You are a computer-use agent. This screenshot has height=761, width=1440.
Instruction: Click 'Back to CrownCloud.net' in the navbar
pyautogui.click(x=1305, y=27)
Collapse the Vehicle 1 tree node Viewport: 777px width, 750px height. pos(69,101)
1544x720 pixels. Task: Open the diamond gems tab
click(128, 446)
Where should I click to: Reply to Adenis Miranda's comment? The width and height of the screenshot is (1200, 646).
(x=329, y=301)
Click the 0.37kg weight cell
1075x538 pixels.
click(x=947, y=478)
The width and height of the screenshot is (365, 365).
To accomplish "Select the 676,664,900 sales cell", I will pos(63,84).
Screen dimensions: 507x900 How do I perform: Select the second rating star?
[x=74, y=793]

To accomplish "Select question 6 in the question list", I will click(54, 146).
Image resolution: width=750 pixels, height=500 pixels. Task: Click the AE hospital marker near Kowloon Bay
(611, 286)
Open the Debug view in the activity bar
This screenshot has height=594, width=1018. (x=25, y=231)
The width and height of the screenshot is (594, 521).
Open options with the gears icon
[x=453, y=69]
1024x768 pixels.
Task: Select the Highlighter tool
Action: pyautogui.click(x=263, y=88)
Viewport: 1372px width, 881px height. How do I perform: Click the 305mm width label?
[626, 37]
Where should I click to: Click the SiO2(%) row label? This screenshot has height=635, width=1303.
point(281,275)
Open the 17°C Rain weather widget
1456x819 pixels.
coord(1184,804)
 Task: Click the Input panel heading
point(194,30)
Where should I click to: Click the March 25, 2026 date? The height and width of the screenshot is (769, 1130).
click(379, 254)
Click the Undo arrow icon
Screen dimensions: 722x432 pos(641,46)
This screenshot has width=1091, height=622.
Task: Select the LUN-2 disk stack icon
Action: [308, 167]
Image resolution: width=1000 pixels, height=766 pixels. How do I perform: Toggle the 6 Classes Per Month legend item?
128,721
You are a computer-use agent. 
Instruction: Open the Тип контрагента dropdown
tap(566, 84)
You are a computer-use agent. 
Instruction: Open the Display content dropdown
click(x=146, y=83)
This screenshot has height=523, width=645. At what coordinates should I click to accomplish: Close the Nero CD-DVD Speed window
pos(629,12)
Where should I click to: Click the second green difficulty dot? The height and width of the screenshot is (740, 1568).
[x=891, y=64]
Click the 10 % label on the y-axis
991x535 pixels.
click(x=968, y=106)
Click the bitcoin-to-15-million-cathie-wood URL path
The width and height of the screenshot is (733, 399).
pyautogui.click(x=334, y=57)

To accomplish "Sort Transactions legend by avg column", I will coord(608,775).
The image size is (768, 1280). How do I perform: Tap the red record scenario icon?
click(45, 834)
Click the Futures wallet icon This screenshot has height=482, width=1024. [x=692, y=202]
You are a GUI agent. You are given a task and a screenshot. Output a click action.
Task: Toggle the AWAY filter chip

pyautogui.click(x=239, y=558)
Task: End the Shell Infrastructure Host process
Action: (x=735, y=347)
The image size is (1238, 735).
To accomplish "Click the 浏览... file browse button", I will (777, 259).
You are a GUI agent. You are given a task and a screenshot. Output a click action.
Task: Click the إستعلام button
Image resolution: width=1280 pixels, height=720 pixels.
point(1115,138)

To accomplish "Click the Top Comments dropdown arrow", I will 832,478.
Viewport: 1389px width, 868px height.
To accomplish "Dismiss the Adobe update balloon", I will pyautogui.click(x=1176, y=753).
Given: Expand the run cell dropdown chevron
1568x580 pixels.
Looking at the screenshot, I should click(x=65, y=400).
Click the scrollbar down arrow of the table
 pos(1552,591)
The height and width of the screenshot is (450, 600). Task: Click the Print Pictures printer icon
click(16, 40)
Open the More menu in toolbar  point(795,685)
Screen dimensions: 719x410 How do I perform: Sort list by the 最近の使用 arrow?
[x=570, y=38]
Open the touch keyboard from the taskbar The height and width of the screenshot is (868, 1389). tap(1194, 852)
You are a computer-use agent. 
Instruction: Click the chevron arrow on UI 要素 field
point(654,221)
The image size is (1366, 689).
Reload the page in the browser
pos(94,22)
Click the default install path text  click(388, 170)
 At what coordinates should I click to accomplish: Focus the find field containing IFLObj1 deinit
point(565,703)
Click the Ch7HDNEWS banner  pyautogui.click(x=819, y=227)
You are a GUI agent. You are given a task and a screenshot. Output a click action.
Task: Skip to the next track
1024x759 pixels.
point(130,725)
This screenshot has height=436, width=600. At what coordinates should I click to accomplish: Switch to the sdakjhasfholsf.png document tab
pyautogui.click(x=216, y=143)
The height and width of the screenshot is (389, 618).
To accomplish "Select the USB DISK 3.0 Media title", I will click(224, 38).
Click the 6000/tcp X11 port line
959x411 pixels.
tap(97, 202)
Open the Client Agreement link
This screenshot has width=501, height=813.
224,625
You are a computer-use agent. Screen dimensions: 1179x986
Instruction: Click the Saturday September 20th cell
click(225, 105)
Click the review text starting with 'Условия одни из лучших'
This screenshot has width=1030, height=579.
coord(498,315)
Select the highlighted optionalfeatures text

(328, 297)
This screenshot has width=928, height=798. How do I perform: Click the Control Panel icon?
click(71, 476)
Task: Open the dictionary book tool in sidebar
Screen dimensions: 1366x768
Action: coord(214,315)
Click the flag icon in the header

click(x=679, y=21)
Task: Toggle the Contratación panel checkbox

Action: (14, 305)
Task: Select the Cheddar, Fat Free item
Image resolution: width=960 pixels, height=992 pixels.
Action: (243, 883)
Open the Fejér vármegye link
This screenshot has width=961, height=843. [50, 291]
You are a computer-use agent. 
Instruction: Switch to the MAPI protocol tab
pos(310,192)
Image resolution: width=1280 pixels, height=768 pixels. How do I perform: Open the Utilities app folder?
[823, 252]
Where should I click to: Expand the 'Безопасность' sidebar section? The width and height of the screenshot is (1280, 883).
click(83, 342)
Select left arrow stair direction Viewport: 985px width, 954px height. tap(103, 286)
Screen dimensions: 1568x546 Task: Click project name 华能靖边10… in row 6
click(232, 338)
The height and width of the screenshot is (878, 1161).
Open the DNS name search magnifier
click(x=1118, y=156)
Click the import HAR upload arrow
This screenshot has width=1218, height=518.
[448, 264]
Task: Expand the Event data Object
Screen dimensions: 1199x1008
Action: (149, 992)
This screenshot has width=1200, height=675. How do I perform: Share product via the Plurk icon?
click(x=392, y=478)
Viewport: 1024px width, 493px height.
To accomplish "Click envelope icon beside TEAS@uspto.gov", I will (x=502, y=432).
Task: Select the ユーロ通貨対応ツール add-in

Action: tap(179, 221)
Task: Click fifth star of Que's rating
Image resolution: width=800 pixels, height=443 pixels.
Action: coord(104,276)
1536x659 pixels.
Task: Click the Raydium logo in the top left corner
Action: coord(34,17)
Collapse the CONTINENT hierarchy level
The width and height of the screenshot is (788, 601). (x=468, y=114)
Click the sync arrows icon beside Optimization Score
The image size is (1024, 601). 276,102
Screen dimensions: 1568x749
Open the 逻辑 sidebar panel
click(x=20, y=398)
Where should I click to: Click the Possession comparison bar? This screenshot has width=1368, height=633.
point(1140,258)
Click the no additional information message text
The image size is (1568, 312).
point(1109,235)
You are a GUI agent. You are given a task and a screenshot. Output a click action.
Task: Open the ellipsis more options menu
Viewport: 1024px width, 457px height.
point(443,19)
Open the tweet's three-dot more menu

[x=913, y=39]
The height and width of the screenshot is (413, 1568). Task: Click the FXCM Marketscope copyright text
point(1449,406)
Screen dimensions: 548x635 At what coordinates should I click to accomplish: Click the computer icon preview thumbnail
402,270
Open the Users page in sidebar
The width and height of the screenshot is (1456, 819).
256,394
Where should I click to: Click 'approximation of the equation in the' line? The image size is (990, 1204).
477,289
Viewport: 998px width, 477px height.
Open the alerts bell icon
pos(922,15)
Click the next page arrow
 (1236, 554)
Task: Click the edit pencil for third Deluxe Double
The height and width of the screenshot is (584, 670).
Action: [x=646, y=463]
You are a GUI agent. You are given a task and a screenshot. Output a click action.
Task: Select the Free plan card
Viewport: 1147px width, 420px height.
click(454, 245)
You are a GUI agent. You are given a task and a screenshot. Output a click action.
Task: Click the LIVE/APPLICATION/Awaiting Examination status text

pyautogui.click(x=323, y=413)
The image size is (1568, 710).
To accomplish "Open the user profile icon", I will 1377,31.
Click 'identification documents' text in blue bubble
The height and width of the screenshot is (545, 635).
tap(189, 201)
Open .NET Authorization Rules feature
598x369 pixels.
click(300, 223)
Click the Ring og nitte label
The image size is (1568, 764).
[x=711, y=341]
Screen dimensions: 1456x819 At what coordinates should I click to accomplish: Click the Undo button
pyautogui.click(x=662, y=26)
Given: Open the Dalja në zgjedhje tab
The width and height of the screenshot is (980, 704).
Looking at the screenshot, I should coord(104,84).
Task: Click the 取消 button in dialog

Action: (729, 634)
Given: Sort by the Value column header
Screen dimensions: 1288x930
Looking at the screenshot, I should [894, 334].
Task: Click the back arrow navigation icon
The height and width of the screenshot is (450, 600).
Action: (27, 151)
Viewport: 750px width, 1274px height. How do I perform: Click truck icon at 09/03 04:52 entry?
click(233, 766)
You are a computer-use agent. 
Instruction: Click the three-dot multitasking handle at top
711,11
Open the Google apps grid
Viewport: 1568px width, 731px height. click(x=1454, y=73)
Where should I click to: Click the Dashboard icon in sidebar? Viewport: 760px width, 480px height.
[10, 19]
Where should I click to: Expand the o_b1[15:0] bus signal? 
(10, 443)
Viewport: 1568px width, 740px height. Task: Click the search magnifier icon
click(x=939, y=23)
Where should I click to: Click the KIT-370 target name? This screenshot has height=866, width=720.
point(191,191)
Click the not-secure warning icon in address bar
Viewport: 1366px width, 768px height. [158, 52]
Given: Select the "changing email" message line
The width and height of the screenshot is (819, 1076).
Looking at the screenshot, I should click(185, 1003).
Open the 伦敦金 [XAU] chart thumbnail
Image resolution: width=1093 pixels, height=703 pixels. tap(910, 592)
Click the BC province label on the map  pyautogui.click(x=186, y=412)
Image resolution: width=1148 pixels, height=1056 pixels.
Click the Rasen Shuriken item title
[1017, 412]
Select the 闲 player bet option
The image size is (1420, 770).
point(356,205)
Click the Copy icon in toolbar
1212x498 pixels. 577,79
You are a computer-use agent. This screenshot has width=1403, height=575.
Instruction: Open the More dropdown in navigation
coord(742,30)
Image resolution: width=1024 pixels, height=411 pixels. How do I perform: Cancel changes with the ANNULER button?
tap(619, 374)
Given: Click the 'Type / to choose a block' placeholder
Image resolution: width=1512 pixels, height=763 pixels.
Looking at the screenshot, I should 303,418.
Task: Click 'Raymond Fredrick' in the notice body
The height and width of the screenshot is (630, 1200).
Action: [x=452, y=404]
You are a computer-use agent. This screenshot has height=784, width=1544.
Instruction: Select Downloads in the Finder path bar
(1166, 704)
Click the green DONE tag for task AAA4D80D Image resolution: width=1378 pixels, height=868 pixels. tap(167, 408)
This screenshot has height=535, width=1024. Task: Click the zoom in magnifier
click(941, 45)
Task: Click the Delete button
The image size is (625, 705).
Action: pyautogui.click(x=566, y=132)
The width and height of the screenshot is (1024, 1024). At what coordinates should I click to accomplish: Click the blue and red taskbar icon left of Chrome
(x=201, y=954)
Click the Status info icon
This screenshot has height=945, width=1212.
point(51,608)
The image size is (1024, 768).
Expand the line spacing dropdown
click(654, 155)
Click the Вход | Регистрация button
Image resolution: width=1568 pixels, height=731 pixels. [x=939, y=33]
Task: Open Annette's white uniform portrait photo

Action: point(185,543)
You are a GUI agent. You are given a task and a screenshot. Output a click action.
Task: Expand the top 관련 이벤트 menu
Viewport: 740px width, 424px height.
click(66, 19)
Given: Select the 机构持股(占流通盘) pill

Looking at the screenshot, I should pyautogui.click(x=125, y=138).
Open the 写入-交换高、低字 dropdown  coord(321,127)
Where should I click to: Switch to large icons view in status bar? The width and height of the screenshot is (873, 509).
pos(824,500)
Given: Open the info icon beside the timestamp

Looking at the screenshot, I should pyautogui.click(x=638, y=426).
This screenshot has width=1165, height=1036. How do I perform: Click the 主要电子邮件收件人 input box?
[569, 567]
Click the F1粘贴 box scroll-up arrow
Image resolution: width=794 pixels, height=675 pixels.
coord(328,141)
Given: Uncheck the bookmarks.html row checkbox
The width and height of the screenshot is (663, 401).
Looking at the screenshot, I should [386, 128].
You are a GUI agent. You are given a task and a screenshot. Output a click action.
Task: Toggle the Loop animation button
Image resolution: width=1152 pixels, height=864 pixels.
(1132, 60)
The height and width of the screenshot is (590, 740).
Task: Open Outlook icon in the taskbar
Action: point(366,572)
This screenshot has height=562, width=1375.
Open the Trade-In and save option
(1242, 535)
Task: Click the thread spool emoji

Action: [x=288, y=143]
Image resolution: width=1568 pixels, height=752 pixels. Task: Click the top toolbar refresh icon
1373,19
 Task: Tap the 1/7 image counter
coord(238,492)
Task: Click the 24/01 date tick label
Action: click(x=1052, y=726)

→ EXERCISE: Could you say how many lines in the listing contain the string "Free"? Only the number, please.

→ EXPECTED OUTPUT: 2